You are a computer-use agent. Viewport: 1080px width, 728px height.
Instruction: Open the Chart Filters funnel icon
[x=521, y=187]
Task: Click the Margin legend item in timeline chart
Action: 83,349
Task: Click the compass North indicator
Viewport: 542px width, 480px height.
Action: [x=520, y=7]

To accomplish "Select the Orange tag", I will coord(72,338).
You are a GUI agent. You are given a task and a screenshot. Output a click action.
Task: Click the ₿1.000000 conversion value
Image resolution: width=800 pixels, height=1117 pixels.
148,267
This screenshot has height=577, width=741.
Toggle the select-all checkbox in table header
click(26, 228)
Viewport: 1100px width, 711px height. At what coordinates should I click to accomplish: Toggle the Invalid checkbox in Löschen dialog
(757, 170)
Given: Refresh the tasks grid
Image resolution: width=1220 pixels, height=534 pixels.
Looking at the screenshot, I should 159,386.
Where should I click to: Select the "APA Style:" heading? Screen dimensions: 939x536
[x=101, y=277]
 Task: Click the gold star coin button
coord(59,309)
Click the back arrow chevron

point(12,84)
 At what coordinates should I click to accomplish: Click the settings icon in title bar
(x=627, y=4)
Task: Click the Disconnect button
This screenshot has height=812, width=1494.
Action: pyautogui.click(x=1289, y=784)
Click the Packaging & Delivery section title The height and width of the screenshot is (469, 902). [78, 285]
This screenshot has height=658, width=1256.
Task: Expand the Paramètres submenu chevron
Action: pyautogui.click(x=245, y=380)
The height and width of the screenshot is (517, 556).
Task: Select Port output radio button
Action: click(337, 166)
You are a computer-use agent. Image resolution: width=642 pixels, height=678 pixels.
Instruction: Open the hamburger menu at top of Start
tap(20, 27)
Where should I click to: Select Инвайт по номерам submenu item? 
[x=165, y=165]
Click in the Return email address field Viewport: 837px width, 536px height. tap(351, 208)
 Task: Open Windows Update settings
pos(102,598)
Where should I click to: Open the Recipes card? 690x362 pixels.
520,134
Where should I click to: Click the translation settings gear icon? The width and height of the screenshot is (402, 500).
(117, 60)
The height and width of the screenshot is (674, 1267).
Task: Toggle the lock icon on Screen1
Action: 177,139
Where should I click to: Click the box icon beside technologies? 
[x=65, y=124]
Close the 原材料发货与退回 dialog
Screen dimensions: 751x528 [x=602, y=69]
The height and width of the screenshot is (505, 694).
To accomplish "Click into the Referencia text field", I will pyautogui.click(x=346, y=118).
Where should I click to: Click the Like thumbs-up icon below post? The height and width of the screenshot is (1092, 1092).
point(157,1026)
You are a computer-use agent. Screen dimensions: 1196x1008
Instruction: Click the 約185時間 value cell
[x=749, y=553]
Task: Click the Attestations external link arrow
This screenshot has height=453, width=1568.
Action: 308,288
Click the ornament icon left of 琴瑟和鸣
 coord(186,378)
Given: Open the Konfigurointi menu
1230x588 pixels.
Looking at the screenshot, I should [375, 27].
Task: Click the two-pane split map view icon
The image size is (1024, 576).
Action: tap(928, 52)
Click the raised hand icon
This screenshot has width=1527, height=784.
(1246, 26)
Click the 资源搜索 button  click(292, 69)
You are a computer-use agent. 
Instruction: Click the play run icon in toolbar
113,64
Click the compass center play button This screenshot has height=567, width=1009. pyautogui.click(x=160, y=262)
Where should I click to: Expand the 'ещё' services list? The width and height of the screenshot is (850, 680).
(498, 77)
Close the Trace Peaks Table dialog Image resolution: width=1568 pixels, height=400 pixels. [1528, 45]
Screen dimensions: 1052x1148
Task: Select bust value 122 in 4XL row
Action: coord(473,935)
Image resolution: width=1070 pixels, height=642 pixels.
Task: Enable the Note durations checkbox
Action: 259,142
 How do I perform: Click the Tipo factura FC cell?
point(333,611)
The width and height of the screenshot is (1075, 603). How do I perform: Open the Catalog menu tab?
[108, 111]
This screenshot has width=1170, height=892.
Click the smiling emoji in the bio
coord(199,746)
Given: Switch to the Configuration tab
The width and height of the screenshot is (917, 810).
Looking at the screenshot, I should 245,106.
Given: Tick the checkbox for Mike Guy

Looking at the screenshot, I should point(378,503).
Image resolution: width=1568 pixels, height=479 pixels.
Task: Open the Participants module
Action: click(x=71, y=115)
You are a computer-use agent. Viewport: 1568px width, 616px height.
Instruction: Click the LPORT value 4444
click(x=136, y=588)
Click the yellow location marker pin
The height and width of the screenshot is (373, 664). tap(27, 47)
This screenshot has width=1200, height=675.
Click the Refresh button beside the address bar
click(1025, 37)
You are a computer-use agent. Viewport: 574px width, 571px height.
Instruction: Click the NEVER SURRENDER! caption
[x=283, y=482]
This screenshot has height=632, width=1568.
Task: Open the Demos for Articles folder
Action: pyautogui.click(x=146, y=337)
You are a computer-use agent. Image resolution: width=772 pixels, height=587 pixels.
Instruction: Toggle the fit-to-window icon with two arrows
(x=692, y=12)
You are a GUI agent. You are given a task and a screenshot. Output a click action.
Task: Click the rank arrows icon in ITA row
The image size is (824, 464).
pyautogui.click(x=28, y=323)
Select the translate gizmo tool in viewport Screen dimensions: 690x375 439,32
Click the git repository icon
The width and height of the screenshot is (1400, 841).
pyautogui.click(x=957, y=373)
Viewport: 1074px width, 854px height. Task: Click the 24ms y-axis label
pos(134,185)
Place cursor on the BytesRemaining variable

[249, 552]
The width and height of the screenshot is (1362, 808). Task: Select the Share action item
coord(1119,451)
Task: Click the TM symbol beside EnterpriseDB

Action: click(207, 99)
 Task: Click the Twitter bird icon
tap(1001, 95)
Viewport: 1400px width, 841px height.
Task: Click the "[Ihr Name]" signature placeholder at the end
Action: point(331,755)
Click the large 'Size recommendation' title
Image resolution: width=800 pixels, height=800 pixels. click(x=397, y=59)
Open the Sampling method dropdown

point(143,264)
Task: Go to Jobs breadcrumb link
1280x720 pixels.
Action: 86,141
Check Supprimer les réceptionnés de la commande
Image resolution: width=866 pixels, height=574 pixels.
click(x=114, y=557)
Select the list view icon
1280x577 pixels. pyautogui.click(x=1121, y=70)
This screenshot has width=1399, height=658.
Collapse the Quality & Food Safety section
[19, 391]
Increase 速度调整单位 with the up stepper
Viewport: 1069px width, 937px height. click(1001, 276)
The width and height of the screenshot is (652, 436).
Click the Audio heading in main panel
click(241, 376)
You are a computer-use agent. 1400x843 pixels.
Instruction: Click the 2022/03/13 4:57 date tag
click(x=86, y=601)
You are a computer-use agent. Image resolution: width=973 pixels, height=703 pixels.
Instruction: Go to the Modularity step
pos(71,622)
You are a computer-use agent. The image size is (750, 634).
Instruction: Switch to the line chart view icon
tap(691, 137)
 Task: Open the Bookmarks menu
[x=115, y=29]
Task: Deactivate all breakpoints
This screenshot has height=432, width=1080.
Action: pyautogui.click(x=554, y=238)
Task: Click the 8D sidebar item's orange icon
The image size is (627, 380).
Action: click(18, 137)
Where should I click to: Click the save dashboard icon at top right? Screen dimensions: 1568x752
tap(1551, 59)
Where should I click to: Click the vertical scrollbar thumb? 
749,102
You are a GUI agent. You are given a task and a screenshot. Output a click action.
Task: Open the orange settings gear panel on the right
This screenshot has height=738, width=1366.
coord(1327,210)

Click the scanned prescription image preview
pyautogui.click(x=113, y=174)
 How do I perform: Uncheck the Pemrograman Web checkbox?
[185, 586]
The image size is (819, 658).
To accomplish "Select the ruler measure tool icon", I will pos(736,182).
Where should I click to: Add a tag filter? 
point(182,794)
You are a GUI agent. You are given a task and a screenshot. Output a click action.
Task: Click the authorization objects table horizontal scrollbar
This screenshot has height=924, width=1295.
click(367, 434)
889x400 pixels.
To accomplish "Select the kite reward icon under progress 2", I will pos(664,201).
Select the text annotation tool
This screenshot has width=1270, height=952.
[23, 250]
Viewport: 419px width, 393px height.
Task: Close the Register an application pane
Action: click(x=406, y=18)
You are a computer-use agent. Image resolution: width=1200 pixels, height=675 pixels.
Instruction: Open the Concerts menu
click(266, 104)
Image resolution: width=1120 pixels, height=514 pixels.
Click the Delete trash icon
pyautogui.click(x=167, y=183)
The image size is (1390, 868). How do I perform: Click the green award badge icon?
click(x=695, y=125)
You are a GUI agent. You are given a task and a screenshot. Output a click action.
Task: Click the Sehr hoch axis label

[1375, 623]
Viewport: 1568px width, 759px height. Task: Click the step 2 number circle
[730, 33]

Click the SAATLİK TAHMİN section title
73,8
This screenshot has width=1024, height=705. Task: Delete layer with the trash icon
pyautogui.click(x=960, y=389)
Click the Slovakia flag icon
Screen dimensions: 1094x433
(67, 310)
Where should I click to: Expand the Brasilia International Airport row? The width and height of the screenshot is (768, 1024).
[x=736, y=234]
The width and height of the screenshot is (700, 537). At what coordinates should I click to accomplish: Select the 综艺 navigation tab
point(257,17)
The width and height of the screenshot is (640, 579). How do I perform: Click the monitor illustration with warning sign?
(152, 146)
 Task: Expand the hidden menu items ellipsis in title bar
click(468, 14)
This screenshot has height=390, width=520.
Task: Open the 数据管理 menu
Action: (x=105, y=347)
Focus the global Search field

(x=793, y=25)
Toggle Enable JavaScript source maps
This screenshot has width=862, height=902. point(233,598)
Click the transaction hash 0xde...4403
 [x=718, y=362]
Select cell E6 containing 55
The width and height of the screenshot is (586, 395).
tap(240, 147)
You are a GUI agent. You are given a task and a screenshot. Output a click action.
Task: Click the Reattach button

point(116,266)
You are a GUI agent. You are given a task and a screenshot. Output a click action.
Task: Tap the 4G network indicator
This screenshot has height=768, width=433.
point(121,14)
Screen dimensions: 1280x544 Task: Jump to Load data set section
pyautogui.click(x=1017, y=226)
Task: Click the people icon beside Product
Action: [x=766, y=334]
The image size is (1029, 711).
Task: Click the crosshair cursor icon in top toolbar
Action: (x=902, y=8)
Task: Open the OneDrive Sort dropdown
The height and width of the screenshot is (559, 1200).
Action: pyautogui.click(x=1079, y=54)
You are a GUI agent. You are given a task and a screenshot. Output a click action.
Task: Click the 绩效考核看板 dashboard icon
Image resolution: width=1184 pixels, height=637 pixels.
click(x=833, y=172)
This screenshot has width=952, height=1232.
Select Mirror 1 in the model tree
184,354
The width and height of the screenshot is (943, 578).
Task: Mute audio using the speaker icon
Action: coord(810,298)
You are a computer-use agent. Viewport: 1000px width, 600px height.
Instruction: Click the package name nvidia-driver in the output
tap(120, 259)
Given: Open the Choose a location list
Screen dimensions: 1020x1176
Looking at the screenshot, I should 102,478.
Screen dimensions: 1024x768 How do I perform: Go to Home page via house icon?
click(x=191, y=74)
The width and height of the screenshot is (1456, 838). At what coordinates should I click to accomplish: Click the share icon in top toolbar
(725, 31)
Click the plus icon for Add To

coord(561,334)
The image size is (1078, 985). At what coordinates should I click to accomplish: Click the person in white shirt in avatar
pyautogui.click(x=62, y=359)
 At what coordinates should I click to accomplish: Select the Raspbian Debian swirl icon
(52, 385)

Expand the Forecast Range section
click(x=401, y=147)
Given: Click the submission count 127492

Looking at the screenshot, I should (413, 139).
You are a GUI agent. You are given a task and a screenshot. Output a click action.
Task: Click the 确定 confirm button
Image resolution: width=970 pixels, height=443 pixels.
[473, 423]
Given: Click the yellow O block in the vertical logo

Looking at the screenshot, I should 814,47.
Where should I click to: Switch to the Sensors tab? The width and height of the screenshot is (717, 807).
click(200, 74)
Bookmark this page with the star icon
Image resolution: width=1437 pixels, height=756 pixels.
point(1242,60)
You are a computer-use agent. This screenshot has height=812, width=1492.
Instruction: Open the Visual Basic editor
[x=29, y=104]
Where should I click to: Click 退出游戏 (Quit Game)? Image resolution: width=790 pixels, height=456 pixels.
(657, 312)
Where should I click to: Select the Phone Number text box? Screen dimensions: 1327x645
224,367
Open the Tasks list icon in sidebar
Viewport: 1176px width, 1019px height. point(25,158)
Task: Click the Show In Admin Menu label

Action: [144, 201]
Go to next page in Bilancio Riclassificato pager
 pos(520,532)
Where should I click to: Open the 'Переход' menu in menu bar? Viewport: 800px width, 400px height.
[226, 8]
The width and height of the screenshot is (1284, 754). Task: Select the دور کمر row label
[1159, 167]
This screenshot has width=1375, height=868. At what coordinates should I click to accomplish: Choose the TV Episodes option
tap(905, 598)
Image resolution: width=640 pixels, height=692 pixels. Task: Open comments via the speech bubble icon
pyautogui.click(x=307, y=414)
-------
**What is being asked:** Using the material above, quote the first line and each line after it, stopping at and including the line that holds "Given: Refresh the tasks grid".

**Exercise response:**
You are a computer-use agent. Viewport: 1080px width, 728px height.
Instruction: Open the Chart Filters funnel icon
[x=521, y=187]
Task: Click the Margin legend item in timeline chart
Action: 83,349
Task: Click the compass North indicator
Viewport: 542px width, 480px height.
Action: [x=520, y=7]

To accomplish "Select the Orange tag", I will coord(72,338).
You are a GUI agent. You are given a task and a screenshot. Output a click action.
Task: Click the ₿1.000000 conversion value
Image resolution: width=800 pixels, height=1117 pixels.
148,267
This screenshot has height=577, width=741.
Toggle the select-all checkbox in table header
click(26, 228)
Viewport: 1100px width, 711px height. At what coordinates should I click to accomplish: Toggle the Invalid checkbox in Löschen dialog
(757, 170)
Given: Refresh the tasks grid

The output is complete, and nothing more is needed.